I’ve started keeping bees a couple of years ago. I did this mostly in order to offset the very heavy time investment I have in technology. It forced me to “get outside”, as people say. I’ll add a list of bee keeping projects I’ve worked on below. Of course I joined some of my tech know- how with my new hobby, beekeeping technology, so to say. Before I show you some projects, let’s talk about a couple of things I think are “myths” around beekeeping.
a) World wide honey bee extinction
First off, there is no world wide honey bee extinction issue as you often see in the press. There is, however, a world wide insect extinction issue, which is on a much broader scale. On the side of the bees, the problem exists with wild bees, and not honey bees. In turn, this means that by keeping honey bees, you are not saving the planet. At least not in the way you think you are. Here’s a couple of things to think about:
b) Honey bees are dying out
The bees that need saving are (currently) not “honey bees”, but “wild bees”. The honey bees you know are a highly adapted “industrial animal”, specifically bred for high yield and easy control. These specific animals, which you will most likely care for, rarely survive in the wild and are generally dependent on human support. Also, they are highly invasive, and often are direct competition for resources to wild bees. I just want to make sure here that if your motivation to keep honey bees is to support nature: It might not be the very best way to do it. Think of it like this: If you take a modern milk cow, without human support, and let it lose in a forest, how long will it last?

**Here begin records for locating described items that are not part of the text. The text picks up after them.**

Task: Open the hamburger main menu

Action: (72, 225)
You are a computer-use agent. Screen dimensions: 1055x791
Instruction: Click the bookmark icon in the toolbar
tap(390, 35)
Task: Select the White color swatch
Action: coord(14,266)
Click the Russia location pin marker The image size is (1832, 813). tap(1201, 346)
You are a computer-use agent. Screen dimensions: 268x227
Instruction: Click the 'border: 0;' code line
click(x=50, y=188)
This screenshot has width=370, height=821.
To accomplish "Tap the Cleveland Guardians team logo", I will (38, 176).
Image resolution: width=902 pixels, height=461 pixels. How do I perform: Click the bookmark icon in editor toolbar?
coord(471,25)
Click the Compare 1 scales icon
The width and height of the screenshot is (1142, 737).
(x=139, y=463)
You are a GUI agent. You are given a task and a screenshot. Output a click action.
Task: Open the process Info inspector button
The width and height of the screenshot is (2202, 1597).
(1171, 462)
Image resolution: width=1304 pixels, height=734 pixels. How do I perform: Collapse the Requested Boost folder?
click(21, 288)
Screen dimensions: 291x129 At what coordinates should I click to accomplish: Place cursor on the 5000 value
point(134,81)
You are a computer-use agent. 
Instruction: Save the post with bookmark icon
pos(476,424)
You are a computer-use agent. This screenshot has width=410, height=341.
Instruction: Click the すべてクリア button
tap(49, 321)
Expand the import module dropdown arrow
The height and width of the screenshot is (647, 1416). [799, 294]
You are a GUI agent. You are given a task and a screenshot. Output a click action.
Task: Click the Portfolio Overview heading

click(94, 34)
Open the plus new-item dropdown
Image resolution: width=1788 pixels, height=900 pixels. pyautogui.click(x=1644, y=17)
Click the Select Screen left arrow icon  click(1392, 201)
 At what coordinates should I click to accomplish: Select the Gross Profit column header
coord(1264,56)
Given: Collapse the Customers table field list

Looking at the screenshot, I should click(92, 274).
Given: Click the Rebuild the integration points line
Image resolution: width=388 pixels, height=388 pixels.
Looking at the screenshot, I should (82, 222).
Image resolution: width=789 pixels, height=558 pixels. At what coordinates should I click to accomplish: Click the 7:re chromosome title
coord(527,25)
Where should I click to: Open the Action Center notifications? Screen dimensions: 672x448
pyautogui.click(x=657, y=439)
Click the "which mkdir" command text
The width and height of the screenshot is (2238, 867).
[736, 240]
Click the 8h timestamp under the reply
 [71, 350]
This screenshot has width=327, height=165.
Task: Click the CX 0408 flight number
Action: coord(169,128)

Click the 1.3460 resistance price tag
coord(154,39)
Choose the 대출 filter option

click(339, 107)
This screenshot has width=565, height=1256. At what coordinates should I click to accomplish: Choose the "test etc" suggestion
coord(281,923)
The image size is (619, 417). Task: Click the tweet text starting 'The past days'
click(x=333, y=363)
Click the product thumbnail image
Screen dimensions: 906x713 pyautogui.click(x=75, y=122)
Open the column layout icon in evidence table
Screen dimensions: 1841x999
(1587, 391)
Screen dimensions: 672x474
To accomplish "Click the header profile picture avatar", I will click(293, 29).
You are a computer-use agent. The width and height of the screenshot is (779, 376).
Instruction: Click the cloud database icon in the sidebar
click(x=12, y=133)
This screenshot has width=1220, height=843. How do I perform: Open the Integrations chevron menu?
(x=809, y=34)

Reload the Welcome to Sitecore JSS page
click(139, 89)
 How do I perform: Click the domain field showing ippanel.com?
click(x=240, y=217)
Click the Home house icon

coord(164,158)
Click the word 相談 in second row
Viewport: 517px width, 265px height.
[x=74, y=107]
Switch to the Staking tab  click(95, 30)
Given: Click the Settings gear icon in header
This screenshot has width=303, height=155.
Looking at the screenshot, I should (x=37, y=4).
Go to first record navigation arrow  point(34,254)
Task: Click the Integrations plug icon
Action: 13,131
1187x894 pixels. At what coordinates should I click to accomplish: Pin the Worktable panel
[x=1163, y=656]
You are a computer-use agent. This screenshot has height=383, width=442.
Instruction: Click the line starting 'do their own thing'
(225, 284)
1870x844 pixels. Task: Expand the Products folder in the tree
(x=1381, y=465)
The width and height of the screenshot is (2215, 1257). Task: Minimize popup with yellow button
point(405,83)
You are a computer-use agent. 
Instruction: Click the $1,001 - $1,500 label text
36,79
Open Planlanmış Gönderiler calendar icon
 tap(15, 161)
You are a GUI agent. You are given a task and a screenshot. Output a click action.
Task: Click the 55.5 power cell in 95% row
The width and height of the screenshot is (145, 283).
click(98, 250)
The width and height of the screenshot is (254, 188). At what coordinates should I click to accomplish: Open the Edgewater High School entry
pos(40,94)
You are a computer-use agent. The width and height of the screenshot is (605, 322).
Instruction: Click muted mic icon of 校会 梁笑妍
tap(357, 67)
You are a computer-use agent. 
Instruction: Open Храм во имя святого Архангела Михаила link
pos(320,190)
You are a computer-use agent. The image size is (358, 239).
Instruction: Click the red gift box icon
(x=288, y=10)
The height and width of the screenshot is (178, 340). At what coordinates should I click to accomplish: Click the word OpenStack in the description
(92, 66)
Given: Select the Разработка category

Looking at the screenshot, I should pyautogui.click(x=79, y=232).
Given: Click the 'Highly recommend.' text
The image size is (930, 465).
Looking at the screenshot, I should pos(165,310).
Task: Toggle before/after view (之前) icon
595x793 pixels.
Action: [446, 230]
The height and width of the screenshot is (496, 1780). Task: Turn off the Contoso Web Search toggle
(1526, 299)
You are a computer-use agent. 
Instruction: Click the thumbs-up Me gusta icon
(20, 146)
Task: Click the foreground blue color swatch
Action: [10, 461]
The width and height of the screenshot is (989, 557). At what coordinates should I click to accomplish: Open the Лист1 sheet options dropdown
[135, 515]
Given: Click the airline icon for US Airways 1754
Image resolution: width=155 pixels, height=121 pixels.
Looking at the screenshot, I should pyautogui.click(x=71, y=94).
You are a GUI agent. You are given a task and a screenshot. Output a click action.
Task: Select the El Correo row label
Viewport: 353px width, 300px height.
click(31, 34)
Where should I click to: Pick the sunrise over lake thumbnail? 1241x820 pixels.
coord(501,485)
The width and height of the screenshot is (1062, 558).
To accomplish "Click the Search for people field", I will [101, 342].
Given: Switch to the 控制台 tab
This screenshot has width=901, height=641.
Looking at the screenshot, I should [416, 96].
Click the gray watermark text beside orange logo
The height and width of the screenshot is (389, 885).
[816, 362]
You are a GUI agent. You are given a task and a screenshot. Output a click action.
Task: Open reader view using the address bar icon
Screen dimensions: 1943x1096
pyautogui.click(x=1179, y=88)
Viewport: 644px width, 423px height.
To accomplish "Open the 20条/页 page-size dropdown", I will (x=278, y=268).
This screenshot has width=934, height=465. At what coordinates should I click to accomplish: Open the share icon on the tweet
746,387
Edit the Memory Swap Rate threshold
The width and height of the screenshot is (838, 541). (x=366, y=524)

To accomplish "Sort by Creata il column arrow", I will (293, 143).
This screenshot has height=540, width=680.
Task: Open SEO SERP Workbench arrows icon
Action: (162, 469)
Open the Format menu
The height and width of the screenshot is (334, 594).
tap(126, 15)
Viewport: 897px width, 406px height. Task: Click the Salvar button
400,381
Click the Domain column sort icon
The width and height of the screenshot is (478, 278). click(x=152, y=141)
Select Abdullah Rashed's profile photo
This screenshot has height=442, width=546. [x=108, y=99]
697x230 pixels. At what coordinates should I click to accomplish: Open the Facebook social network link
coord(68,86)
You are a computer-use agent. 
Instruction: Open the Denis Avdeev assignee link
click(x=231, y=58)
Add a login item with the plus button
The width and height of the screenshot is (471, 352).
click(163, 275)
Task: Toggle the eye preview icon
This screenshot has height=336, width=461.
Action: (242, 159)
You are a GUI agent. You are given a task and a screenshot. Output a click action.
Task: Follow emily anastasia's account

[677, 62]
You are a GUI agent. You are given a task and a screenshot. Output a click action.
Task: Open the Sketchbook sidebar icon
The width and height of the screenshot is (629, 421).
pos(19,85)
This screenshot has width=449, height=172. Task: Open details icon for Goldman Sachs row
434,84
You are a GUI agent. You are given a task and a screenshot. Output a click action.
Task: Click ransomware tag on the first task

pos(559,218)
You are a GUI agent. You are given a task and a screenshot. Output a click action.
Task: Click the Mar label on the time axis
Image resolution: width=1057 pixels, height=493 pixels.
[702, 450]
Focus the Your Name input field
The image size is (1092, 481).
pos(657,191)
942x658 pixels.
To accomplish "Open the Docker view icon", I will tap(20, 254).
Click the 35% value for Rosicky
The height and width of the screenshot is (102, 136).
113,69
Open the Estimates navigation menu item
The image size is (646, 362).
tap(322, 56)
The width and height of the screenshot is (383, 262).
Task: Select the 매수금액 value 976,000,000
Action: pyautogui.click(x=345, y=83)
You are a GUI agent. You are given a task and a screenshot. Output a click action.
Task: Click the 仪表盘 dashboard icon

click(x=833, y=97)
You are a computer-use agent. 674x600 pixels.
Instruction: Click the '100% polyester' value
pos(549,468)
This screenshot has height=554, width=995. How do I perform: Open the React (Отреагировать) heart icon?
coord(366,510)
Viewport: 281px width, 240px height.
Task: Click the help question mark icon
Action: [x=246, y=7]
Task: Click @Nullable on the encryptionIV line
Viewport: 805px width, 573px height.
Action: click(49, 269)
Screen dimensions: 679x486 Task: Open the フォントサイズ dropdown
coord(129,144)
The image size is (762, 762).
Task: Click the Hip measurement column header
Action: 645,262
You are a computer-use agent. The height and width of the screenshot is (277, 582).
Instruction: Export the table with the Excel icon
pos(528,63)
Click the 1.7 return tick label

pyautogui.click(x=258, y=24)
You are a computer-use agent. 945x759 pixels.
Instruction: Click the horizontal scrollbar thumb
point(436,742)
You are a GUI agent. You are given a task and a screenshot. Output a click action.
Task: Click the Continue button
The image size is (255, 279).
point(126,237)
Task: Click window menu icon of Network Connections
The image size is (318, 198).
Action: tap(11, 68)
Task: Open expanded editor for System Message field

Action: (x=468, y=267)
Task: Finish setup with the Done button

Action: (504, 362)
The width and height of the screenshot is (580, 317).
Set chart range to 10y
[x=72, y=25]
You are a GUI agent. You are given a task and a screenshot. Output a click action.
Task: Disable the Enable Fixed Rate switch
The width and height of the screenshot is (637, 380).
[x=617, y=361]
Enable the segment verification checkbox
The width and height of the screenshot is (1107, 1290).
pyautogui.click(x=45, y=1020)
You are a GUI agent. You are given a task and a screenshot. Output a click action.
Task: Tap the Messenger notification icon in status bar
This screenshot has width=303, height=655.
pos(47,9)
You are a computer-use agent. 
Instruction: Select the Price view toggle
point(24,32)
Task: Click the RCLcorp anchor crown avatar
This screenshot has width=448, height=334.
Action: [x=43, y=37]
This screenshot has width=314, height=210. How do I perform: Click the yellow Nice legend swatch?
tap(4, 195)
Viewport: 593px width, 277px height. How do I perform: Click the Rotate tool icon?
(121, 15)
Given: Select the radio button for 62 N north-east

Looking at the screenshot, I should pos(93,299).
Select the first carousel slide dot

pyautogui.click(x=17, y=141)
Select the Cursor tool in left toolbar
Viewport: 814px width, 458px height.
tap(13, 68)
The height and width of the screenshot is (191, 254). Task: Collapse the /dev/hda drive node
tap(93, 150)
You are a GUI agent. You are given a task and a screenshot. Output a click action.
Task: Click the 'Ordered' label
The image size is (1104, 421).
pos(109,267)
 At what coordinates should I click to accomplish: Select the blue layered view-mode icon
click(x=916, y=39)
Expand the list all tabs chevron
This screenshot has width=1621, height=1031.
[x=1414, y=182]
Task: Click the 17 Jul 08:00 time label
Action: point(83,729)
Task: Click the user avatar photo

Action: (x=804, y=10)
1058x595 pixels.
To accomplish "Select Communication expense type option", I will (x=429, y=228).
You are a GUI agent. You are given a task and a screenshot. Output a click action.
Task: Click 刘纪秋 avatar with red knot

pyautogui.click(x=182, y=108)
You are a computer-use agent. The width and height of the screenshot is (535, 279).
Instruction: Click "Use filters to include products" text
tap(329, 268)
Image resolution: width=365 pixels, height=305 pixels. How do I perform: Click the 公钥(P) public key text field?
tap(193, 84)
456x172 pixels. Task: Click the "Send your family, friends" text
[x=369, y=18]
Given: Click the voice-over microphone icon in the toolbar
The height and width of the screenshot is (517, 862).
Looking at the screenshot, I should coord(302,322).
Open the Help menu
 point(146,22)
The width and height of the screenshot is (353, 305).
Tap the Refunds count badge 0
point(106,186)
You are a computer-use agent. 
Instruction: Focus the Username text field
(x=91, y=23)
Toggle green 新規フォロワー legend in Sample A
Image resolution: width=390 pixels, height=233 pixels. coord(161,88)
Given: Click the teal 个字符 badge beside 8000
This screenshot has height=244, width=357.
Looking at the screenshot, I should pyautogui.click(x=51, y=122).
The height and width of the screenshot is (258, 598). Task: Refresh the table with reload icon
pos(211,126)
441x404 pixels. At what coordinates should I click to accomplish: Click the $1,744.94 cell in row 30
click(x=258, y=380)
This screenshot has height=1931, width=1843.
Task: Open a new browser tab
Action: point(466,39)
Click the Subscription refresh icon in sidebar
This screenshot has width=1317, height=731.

c) Colony Collapse Disorder
Colony Collapse Disorder, in very short terms, means “My bees just left their hive for no explainable reason and vanished”. This has gone through the media, and even though a lot of theories exist, none are 100% conclusive. Personally, I think a couple of factors are involved and interlinked that lead to this. BUT, as bad as it is, the way we have engineered bees to act up to today, we can very easily bring back the bee population from even a large event like this. Please keep in mind when researching this topic: Losing hives through winter is normal, and the cycle of bee life means that you can split a hive into multiple new ones every spring. A lot of drama you may have heard about this is because bee keepers lost their income, not because honey bees are in danger per se. Hopefully, modern beekeeping technology can help us to better understand how this can be avoided in the future.
d) No bees = No Pollination
Seems obvious, doesn’t? Sadly, it’s not that easy. First of all, together with a decrease of pollination due to insects dying off, we are also increasing the amount of pollination required worldwide as we need to produce more and more food. As I wrote above, with more insects dying, and wild bees disappearing, fixing the missing “pollination power” with honey bees will also affect the wild species out there. If you start considering honey bees as an “industrial pollinator”, we might be able to supplement or increase the pollination power as a whole. But quite possibly we will speed up the eradication of less supported and strong species.